Welcome to King of the Court, our daily celebration of the best players in basketball from the night that was. We’ll be keeping track of the best player of every night of the NBA season, and tallying the results as we go along.
King of the Court: Kyle Lowry
On a night largely marked by balanced scoring (of the four games, three featured a team with at least six players in double figures), the Raptors once again leaned on their two best players, with Lowry and DeMar DeRozan combining for 62 points in their 105–102 victory over the Nuggets.
DeRozan has gotten off to an impeccable start to his season, with three consecutive 30-plus-point games, but Lowry won the night with 12 points in the fourth quarter, including the final two field goals to seal the win. There is something endearingly basic about Lowry’s game. Despite slimming down over the past two seasons, he continues to give off the illusion of being bigger than he is; his crossovers aren’t particularly snappy, but they take up a lot of lateral space, and his power dribbles force defenders to concede breathing room. Against Denver, his style of play created a lot of real estate for layups driving right. Lowry has had a rough start to the season, but Monday night was a return to classic form.
Looking into the Raptors’ existential position in the East last week, I chose to focus on the development of DeRozan and Jonas Valanciunas, because as far as utility goes, there are still huge adjustments that can be made in their respective games. I spent little time delving into Lowry’s game, because there just aren’t that many holes in it. He’s one of the few players in the league who has proved he can be a team’s best facilitator, defender, and shooter on any given night. Whether he’s the right player to have that responsibility on a championship contender is a separate argument, but there’s rarely anything to worry about with Lowry during the regular season.
Runner-up: Jimmy Butler, the Tip of the Spear
Chicago’s three stars covering over three-fourths of a court on a fast break: two passes, no dribbles, and an alley-oop finish. A truly majestic play, from three players who have blurred the lines between selfless and selfish over the years. Is it possible Chicago struck gold on this (still!) puzzling trio?
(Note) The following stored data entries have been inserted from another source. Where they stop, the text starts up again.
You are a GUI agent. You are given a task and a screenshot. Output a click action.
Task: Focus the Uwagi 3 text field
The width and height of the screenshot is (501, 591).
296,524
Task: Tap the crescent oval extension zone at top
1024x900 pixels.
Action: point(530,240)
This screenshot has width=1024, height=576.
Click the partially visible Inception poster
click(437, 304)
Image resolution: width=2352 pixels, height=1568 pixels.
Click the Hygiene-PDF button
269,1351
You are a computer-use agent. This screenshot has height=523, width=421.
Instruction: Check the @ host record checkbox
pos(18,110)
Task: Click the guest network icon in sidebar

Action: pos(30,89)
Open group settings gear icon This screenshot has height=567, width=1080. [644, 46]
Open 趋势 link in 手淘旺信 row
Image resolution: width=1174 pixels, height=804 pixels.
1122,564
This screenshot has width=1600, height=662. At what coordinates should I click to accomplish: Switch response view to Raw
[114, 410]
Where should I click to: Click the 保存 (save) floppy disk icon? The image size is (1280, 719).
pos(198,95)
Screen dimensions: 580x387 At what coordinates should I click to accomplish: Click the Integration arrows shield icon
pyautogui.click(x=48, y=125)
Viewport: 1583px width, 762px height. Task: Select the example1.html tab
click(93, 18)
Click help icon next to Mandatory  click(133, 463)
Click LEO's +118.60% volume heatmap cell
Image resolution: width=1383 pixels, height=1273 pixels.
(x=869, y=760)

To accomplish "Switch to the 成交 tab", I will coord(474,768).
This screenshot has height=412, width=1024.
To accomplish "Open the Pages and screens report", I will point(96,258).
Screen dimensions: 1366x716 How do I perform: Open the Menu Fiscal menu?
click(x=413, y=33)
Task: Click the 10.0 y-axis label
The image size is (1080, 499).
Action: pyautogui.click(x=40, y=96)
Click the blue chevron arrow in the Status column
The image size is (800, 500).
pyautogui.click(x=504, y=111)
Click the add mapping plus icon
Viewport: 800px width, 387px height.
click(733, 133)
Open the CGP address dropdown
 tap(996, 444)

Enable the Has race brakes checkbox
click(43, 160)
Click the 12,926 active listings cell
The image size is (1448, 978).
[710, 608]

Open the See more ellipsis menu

Well, yes. It is. The Bulls have the second-highest average margin of victory in the league through three games at 17.67 points, buoyed by a 30-point win Monday night against the Nets. Shit. OK. The Bulls are shutting us up. Did anyone foresee this chemistry materializing so quickly, if at all? Did anyone foresee both Butler and Dwyane Wade shooting over 50 percent from 3 on at least three attempts apiece per game? There is plenty of time for all of this to regress, but the Bulls’ easy coalescence has been the early-season antidote to the Warriors’ growing pains.
Honorable Mention: Blake Griffin’s Efficiency
Griffin scored 21 points on only seven field goal attempts Monday night, with 12 of those points coming from the free throw line. With his excellent 12-for-14 performance from the charity stripe, Griffin’s free throw percentage is up to 82.8 percent on the season on nearly 10 attempts per game. Five seasons ago, Griffin was shooting 52.1 percent from the line. With Blake increasingly involved in playmaking duty, he’ll be a foul magnet with the ball in his hands.
This doesn’t mean Blake’s free throws look any better than they did in the past — there’s still a terrible hitch just before the ball is released above his head. Hard to argue with results, though; this could be his fourth consecutive season shooting freebies in the 70 percent range. Getting into that 80 percent tier would be a game changer, especially if he continues to get to the line at a career-high rate.